Goal: Copy the following material line for line, with no changes.

Exercise data:
┄┄┄┄┄┄┄┄┄┄
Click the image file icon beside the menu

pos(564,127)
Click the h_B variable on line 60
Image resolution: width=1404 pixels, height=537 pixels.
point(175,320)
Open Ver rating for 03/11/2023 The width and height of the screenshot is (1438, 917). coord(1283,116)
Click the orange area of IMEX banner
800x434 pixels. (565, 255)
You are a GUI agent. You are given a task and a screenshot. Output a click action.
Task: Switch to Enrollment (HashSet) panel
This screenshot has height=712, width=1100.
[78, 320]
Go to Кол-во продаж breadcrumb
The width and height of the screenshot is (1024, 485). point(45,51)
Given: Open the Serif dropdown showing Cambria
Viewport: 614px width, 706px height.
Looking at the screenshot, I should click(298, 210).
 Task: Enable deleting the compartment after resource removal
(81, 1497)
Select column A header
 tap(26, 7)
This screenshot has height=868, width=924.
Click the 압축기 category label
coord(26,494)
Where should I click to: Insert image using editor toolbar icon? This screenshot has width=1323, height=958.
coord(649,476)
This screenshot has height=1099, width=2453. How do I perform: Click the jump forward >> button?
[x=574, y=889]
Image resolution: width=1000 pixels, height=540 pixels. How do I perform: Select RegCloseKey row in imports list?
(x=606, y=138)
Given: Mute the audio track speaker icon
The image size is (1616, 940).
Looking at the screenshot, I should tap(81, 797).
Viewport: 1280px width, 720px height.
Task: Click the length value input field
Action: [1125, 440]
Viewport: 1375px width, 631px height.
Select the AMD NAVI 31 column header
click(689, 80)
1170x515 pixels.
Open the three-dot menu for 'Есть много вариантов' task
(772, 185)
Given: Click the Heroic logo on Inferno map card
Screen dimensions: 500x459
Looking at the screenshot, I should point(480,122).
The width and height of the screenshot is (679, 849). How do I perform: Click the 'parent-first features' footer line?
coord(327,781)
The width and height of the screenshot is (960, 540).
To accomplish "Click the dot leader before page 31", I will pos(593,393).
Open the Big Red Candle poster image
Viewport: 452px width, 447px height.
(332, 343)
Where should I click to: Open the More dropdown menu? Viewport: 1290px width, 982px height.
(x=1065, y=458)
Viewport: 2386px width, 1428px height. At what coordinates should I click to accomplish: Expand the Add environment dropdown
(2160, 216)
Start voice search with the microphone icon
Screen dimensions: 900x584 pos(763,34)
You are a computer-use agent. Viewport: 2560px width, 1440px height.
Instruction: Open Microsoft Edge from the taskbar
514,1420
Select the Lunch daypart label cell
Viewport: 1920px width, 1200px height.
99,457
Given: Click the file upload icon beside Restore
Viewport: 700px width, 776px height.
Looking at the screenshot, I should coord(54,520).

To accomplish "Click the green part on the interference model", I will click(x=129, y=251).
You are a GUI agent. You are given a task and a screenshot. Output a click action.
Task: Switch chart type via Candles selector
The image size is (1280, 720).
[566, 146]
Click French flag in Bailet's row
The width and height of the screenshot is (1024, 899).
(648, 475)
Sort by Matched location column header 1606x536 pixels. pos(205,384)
┄┄┄┄┄┄┄┄┄┄
Exercise answer:
Click the image file icon beside the menu

pos(564,127)
Click the h_B variable on line 60
Image resolution: width=1404 pixels, height=537 pixels.
point(175,320)
Open Ver rating for 03/11/2023 The width and height of the screenshot is (1438, 917). coord(1283,116)
Click the orange area of IMEX banner
800x434 pixels. (565, 255)
You are a GUI agent. You are given a task and a screenshot. Output a click action.
Task: Switch to Enrollment (HashSet) panel
This screenshot has height=712, width=1100.
[78, 320]
Go to Кол-во продаж breadcrumb
The width and height of the screenshot is (1024, 485). point(45,51)
Given: Open the Serif dropdown showing Cambria
Viewport: 614px width, 706px height.
Looking at the screenshot, I should click(298, 210).
 Task: Enable deleting the compartment after resource removal
(81, 1497)
Select column A header
 tap(26, 7)
This screenshot has height=868, width=924.
Click the 압축기 category label
coord(26,494)
Where should I click to: Insert image using editor toolbar icon? This screenshot has width=1323, height=958.
coord(649,476)
This screenshot has height=1099, width=2453. How do I perform: Click the jump forward >> button?
[x=574, y=889]
Image resolution: width=1000 pixels, height=540 pixels. How do I perform: Select RegCloseKey row in imports list?
(x=606, y=138)
Given: Mute the audio track speaker icon
The image size is (1616, 940).
Looking at the screenshot, I should tap(81, 797).
Viewport: 1280px width, 720px height.
Task: Click the length value input field
Action: [1125, 440]
Viewport: 1375px width, 631px height.
Select the AMD NAVI 31 column header
click(689, 80)
1170x515 pixels.
Open the three-dot menu for 'Есть много вариантов' task
(772, 185)
Given: Click the Heroic logo on Inferno map card
Screen dimensions: 500x459
Looking at the screenshot, I should point(480,122).
The width and height of the screenshot is (679, 849). How do I perform: Click the 'parent-first features' footer line?
coord(327,781)
The width and height of the screenshot is (960, 540).
To accomplish "Click the dot leader before page 31", I will pos(593,393).
Open the Big Red Candle poster image
Viewport: 452px width, 447px height.
(332, 343)
Where should I click to: Open the More dropdown menu? Viewport: 1290px width, 982px height.
(x=1065, y=458)
Viewport: 2386px width, 1428px height. At what coordinates should I click to accomplish: Expand the Add environment dropdown
(2160, 216)
Start voice search with the microphone icon
Screen dimensions: 900x584 pos(763,34)
You are a computer-use agent. Viewport: 2560px width, 1440px height.
Instruction: Open Microsoft Edge from the taskbar
514,1420
Select the Lunch daypart label cell
Viewport: 1920px width, 1200px height.
99,457
Given: Click the file upload icon beside Restore
Viewport: 700px width, 776px height.
Looking at the screenshot, I should coord(54,520).

To accomplish "Click the green part on the interference model", I will click(x=129, y=251).
You are a GUI agent. You are given a task and a screenshot. Output a click action.
Task: Switch chart type via Candles selector
The image size is (1280, 720).
[566, 146]
Click French flag in Bailet's row
The width and height of the screenshot is (1024, 899).
(648, 475)
Sort by Matched location column header 1606x536 pixels. pos(205,384)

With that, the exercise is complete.